Ce dernier acte met en lumière le caractère historique de l'allégorie d'Ionesco. Lorsque Dudard débat avec Bérenger de la montée en puissance des rhinocéros, ses arguments résonnent étrangement avec la montée en puissance du nazisme en Allemagne. Dudard affirme que ce n’est que temporaire, que les rhinocéros ne font pas de mal et qu’il commence à s’habituer à leur présence. L'attitude de Dudard incarne clairement les dangers d’un manque de conviction politique et morale.
La raison pour laquelle Bérenger reste le dernier être humain devient alors évidente. Contrairement aux autres, il craint de se transformer en rhinocéros et n’arrive pas à accepter le point de vue de Dudard, selon lequel il ne sert à rien de lutter.
Lorsque Dudard décide de rejoindre les rhinocéros, il justifie son acte en parlant de son "devoir" de rejoindre ses pairs. Bérenger, quant à lui, insiste sur le fait que son devoir est de résister aux rhinocéros. Seul le premier cède à la tentation de la majorité. Ionesco illustre ainsi le fait que les humains ont tendance à faire comme les autres, même si ce que font les autres est absurde.
La transformation de Daisy ressemble à celle de Dudard. Le processus de métamorphose des rhinocéros est rapide et s’impose même à ceux qui prétendent résister.
Avec les transformations de ces deux personnages, Ionesco insiste sur le thème de l’importance des apparences. Le fait que Dudard semble intelligent, déterminé et ambitieux, et que Daisy soit belle et intelligente ne les empêche pas de se transformer. Cependant, ces vertus cèdent rapidement face au désir de conformité.
Lorsque Daisy décrit comment la société a accepté les rhinocéros, Ionesco suggère finalement que toutes les réalités peuvent être acceptées par la société si tant est qu’elles soient suivies par suffisamment de monde. Le temps ou la pression des pairs suffiraient à faire accepter aux gens les pires atrocités, comme cela s'est produit lors des persécutions nazies. Ionesco nous met en garde contre le risque pour toute société, même démocratique, de sombrer dans l’absurde et l’irrationalité.

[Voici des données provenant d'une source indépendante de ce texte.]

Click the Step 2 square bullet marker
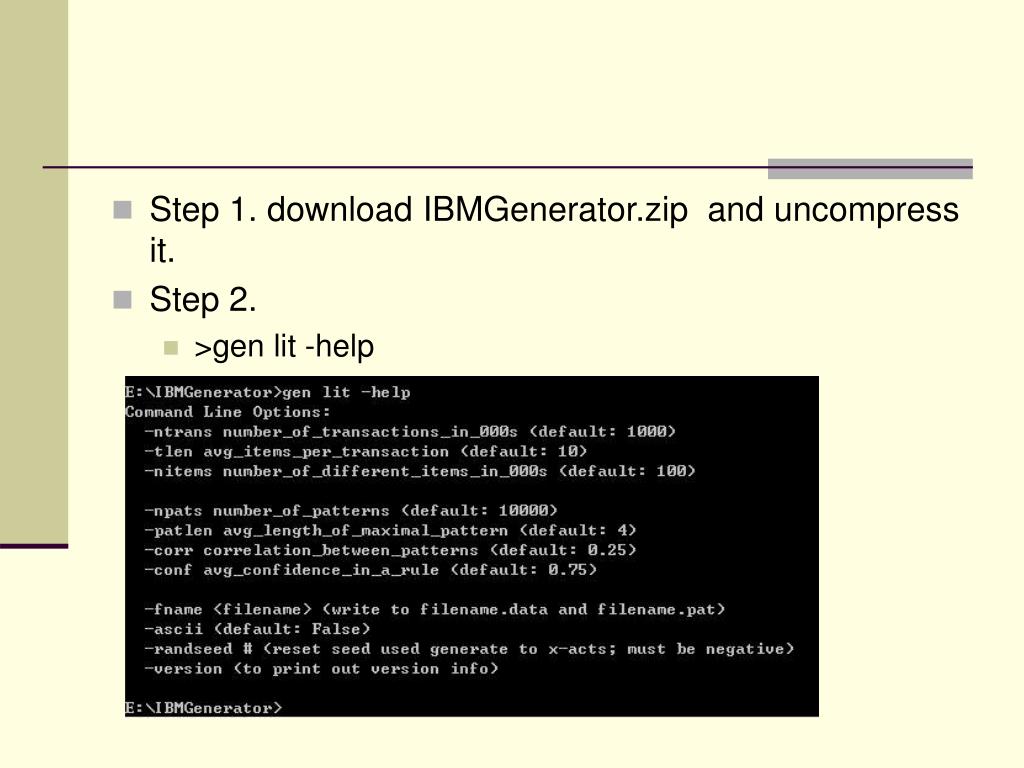 (122, 300)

Bérenger se distingue nettement des autres. Non seulement il résiste à l’attraction des rhinocéros, mais il s’engage aussi dans la résistance. Bien qu'il soit brièvement tenté par la transformation en animal, il en est incapable. Il ne peut tout simplement pas changer sa nature profonde ; son individualisme l'emporte sur tout le reste.

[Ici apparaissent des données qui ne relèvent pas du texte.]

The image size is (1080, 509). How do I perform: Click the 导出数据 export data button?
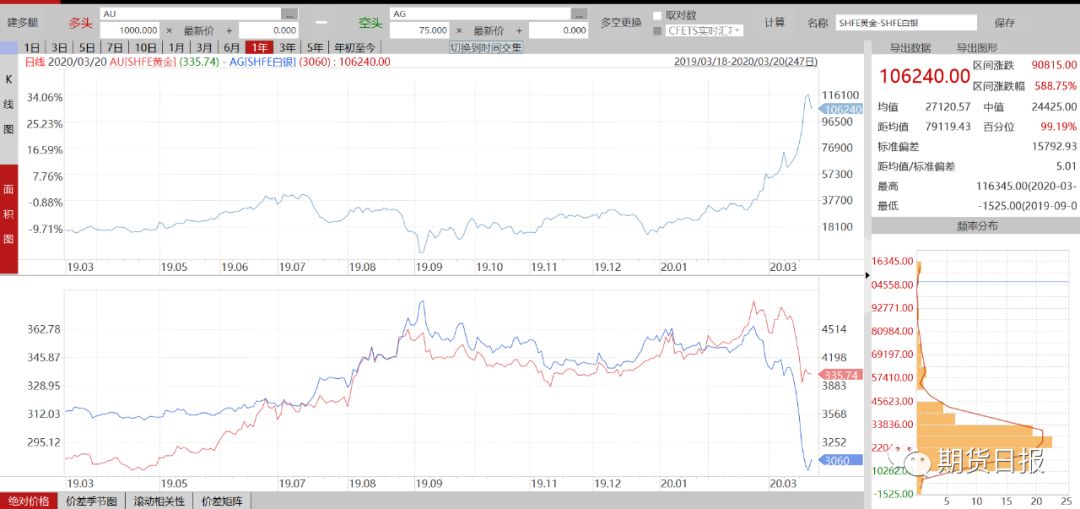tap(910, 47)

Dans son monologue final, Bérenger affirme fièrement son individualité. Ionesco transmet ici son message : nous devons nous engager politiquement et personnellement pour éviter de devenir des rhinocéros ou de nous laisser berner par des faux arguments.
Cependant, nous devons également faire face à la vie quotidienne et à son absence de sens. Si nos efforts pour comprendre et vivre en paix dans le monde ne nous apportent que de la solitude et de l’absurdité, est-ce la peine de se donner du mal ? L’évolution de Bérenger, d’abord citoyen désintéressé puis résistant révolté, semble nous inciter à nous engager pour une cause, à croire en quelque chose et à nous battre pour cela. Ionesco nous invite à réfléchir à la signification de nos actions quotidiennes, à leur valeur et à leur impact sur la société.